Records from a data collection:
┄┄┄┄┄┄

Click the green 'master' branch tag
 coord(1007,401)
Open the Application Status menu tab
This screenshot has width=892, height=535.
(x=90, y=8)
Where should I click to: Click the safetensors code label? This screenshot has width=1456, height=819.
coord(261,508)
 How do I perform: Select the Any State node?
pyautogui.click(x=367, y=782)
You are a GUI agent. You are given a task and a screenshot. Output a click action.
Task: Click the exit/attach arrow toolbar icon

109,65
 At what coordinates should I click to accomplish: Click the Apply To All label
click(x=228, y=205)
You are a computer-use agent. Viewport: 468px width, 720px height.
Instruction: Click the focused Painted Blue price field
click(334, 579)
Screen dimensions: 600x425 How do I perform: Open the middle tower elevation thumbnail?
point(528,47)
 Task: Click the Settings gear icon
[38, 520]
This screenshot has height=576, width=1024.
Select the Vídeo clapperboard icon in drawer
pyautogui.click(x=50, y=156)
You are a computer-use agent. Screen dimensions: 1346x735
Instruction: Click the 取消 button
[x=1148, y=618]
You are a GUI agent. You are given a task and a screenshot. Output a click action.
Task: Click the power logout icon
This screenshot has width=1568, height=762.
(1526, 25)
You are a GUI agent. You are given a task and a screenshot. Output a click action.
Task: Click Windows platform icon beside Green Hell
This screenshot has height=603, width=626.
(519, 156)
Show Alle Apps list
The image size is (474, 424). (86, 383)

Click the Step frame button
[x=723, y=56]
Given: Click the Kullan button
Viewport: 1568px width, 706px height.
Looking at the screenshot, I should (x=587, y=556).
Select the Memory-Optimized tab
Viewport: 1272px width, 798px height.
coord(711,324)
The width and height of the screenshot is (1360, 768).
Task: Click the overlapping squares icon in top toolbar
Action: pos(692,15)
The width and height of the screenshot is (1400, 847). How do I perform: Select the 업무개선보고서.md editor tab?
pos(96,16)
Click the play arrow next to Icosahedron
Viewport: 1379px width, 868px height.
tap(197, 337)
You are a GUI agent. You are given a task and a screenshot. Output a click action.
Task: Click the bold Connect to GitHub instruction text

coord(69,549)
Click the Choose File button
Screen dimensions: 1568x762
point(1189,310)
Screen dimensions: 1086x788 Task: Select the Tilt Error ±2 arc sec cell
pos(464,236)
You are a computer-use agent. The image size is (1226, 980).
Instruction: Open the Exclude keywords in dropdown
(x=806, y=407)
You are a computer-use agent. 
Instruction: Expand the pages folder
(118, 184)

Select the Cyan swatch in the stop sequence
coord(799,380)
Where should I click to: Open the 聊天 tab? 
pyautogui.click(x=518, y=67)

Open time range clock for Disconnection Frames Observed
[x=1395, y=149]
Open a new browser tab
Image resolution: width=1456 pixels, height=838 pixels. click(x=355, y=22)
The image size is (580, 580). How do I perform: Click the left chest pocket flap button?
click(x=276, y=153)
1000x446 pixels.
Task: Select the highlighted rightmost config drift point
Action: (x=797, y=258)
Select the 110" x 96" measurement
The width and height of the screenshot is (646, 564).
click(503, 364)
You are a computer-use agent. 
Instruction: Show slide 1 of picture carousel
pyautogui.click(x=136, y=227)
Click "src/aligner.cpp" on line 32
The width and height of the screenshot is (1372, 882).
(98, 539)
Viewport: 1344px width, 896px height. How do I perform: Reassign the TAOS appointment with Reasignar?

┄┄┄┄┄┄

__PROBLEM DETAILS__. Exactly as given, restate all the lines above.

__REPLY TO THE TASK__.
Click the green 'master' branch tag
 coord(1007,401)
Open the Application Status menu tab
This screenshot has width=892, height=535.
(x=90, y=8)
Where should I click to: Click the safetensors code label? This screenshot has width=1456, height=819.
coord(261,508)
 How do I perform: Select the Any State node?
pyautogui.click(x=367, y=782)
You are a GUI agent. You are given a task and a screenshot. Output a click action.
Task: Click the exit/attach arrow toolbar icon

109,65
 At what coordinates should I click to accomplish: Click the Apply To All label
click(x=228, y=205)
You are a computer-use agent. Viewport: 468px width, 720px height.
Instruction: Click the focused Painted Blue price field
click(334, 579)
Screen dimensions: 600x425 How do I perform: Open the middle tower elevation thumbnail?
point(528,47)
 Task: Click the Settings gear icon
[38, 520]
This screenshot has height=576, width=1024.
Select the Vídeo clapperboard icon in drawer
pyautogui.click(x=50, y=156)
You are a computer-use agent. Screen dimensions: 1346x735
Instruction: Click the 取消 button
[x=1148, y=618]
You are a GUI agent. You are given a task and a screenshot. Output a click action.
Task: Click the power logout icon
This screenshot has width=1568, height=762.
(1526, 25)
You are a GUI agent. You are given a task and a screenshot. Output a click action.
Task: Click Windows platform icon beside Green Hell
This screenshot has height=603, width=626.
(519, 156)
Show Alle Apps list
The image size is (474, 424). (86, 383)

Click the Step frame button
[x=723, y=56]
Given: Click the Kullan button
Viewport: 1568px width, 706px height.
Looking at the screenshot, I should (x=587, y=556).
Select the Memory-Optimized tab
Viewport: 1272px width, 798px height.
coord(711,324)
The width and height of the screenshot is (1360, 768).
Task: Click the overlapping squares icon in top toolbar
Action: pos(692,15)
The width and height of the screenshot is (1400, 847). How do I perform: Select the 업무개선보고서.md editor tab?
pos(96,16)
Click the play arrow next to Icosahedron
Viewport: 1379px width, 868px height.
tap(197, 337)
You are a GUI agent. You are given a task and a screenshot. Output a click action.
Task: Click the bold Connect to GitHub instruction text

coord(69,549)
Click the Choose File button
Screen dimensions: 1568x762
point(1189,310)
Screen dimensions: 1086x788 Task: Select the Tilt Error ±2 arc sec cell
pos(464,236)
You are a computer-use agent. The image size is (1226, 980).
Instruction: Open the Exclude keywords in dropdown
(x=806, y=407)
You are a computer-use agent. 
Instruction: Expand the pages folder
(118, 184)

Select the Cyan swatch in the stop sequence
coord(799,380)
Where should I click to: Open the 聊天 tab? 
pyautogui.click(x=518, y=67)

Open time range clock for Disconnection Frames Observed
[x=1395, y=149]
Open a new browser tab
Image resolution: width=1456 pixels, height=838 pixels. click(x=355, y=22)
The image size is (580, 580). How do I perform: Click the left chest pocket flap button?
click(x=276, y=153)
1000x446 pixels.
Task: Select the highlighted rightmost config drift point
Action: (x=797, y=258)
Select the 110" x 96" measurement
The width and height of the screenshot is (646, 564).
click(503, 364)
You are a computer-use agent. 
Instruction: Show slide 1 of picture carousel
pyautogui.click(x=136, y=227)
Click "src/aligner.cpp" on line 32
The width and height of the screenshot is (1372, 882).
(98, 539)
Viewport: 1344px width, 896px height. How do I perform: Reassign the TAOS appointment with Reasignar?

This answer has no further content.